* To do: Translate this sentence from the thread on turning between centers into Spanish: "I measure with calipers and turn between 60 degree centers."

* Article:
** Start **

# Between centers questions



## GeorgeS (Dec 14, 2015)

So I don't want to replace or fight pen mandrels forever and I want to find out some info on turning between centers. I have a bunch of money already invested in bushings so I'm wondering how many of them have to be replaced? I know everything in the 7mm group will probably need to be replaced. Any advice you guys could give and where to buy would be great. Thanks in advance!


----------



## Tclem (Dec 14, 2015)

A lot of kits use the same bushing. I have tbc bushing and some that are not the exact size but fit the tube I will just turn them down close then take them out of the bushings and finish turning between centers and use calipers. Some people strictly use calipers.


----------



## Schroedc (Dec 14, 2015)

I've even turned between centers using bushings that were meant for a mandrel, I usually take and chuck them in a collet chuck and use my jacobs chuck in the tailstock and a countersink to put a bevel on the back side.

Reactions: Like 1 | Agree 1


----------



## GeorgeS (Dec 14, 2015)

@Schroedc I lost you on the countersink and bevel. Any chance you have a pic?


----------



## Schroedc (Dec 14, 2015)

GeorgeS said:


> @Schroedc I lost you on the countersink and bevel. Any chance you have a pic?



I'll take some photos when I'm in the shop tomorrow.

Reactions: Thank You! 1


----------



## ironman123 (Dec 14, 2015)

I never use bushings any more. I measure with calipers and turn between 60 degree centers.

Reactions: Like 2


----------



## Tom Smart (Dec 14, 2015)

George, wander up this way one day and we can talk pen stuff, maybe even make one or a few.

Check Classic Nib for bushings.

Reactions: Thank You! 1


----------



## Alan Sweet (Dec 14, 2015)

** End **

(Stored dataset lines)

** Start **

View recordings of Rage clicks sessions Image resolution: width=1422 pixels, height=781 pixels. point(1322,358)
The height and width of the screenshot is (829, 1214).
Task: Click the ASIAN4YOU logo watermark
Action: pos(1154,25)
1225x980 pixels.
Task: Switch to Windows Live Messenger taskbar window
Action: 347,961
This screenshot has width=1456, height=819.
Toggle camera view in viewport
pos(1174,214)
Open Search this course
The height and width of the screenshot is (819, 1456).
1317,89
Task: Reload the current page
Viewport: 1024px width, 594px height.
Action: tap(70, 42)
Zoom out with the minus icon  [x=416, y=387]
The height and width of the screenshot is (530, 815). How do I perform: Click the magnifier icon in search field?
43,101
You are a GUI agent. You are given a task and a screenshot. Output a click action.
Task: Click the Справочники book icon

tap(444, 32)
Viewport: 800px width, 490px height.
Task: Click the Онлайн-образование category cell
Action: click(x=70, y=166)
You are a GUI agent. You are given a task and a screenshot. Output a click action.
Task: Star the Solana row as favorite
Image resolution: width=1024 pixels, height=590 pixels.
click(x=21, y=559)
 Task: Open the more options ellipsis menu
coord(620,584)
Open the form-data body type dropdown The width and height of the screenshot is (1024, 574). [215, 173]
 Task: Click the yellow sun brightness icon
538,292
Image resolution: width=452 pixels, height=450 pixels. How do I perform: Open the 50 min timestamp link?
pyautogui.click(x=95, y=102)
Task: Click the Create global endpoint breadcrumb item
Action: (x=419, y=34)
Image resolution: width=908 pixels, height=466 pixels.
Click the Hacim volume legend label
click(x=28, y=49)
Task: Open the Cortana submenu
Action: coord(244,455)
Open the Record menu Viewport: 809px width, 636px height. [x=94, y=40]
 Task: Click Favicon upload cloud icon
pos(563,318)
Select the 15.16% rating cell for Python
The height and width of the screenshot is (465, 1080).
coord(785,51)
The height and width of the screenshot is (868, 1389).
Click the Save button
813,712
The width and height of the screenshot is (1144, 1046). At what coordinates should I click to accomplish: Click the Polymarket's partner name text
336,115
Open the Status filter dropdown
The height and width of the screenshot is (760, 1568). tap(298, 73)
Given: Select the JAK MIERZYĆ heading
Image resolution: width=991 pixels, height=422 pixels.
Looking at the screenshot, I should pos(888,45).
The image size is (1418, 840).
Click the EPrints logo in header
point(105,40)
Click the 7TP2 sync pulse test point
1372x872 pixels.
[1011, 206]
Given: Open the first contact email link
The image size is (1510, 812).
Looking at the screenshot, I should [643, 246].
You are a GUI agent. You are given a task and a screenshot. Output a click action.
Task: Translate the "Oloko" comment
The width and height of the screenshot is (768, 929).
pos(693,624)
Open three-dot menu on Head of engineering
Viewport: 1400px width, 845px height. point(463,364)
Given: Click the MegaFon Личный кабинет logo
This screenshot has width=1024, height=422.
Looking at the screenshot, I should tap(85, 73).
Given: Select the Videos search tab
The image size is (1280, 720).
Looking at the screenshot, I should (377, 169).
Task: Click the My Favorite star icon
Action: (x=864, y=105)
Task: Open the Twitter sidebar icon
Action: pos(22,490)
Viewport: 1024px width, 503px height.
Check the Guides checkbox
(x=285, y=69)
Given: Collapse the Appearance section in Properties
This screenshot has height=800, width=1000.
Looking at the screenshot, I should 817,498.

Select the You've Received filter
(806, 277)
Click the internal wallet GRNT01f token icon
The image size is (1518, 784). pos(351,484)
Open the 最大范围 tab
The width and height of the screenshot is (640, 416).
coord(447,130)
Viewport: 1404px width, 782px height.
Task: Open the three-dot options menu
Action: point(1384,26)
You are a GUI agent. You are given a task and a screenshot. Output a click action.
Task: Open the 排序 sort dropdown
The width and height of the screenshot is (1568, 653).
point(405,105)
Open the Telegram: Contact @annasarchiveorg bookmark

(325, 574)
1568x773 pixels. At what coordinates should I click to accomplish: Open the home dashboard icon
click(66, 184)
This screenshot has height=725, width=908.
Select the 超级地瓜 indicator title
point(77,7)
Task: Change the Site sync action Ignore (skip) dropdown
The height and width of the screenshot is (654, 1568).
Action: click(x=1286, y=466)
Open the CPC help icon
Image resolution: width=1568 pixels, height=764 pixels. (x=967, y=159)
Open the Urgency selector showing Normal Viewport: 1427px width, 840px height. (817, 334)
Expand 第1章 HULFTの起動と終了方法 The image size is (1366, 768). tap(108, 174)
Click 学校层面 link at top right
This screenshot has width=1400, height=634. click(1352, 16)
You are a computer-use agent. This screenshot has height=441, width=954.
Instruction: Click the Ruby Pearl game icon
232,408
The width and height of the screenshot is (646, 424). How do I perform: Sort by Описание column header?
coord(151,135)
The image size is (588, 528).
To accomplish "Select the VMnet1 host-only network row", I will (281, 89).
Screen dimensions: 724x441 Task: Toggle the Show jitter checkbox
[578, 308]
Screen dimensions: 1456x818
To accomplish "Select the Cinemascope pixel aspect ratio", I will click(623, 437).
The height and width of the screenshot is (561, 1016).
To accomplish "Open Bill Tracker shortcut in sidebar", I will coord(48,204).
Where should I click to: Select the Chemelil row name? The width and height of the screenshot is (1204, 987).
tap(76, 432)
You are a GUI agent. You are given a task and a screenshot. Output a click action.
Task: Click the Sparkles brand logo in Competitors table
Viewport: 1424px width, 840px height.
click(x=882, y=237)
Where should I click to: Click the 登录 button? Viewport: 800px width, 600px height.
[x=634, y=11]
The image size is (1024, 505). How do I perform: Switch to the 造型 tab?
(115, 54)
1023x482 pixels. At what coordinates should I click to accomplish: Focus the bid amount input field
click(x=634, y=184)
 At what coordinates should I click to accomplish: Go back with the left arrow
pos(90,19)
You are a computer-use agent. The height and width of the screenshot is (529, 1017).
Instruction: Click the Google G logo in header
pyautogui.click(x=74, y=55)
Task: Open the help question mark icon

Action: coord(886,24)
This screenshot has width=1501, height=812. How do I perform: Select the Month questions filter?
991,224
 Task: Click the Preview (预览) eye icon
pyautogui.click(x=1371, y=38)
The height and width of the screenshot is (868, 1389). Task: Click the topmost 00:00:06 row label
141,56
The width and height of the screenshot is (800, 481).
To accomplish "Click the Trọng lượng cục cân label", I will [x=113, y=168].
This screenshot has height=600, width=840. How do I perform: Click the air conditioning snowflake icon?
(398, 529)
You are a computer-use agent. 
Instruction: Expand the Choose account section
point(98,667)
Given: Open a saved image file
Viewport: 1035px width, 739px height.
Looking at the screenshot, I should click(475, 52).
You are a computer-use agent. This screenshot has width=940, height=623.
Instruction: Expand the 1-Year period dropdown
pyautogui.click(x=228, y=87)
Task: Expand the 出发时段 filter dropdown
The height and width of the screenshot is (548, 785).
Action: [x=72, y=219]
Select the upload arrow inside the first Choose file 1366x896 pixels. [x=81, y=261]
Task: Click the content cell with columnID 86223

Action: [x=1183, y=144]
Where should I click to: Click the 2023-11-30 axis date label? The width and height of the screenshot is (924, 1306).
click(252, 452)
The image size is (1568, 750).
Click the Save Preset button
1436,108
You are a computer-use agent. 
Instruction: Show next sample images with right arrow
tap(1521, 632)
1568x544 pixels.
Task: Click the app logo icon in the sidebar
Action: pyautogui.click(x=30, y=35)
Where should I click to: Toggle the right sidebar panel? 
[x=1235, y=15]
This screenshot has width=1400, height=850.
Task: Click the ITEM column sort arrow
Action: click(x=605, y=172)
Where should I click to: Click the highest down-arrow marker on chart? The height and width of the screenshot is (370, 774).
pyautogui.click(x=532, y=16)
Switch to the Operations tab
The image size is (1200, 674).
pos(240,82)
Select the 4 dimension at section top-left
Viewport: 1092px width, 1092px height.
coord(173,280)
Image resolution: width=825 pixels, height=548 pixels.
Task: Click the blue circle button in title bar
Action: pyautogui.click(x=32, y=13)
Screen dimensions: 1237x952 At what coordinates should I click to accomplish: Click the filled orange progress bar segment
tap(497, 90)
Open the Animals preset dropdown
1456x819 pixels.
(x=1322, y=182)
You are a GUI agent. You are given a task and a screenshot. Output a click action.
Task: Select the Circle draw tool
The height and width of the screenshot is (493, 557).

** End **

* Answer below: Mido con calibrador y torneo entre puntos de 60 grados.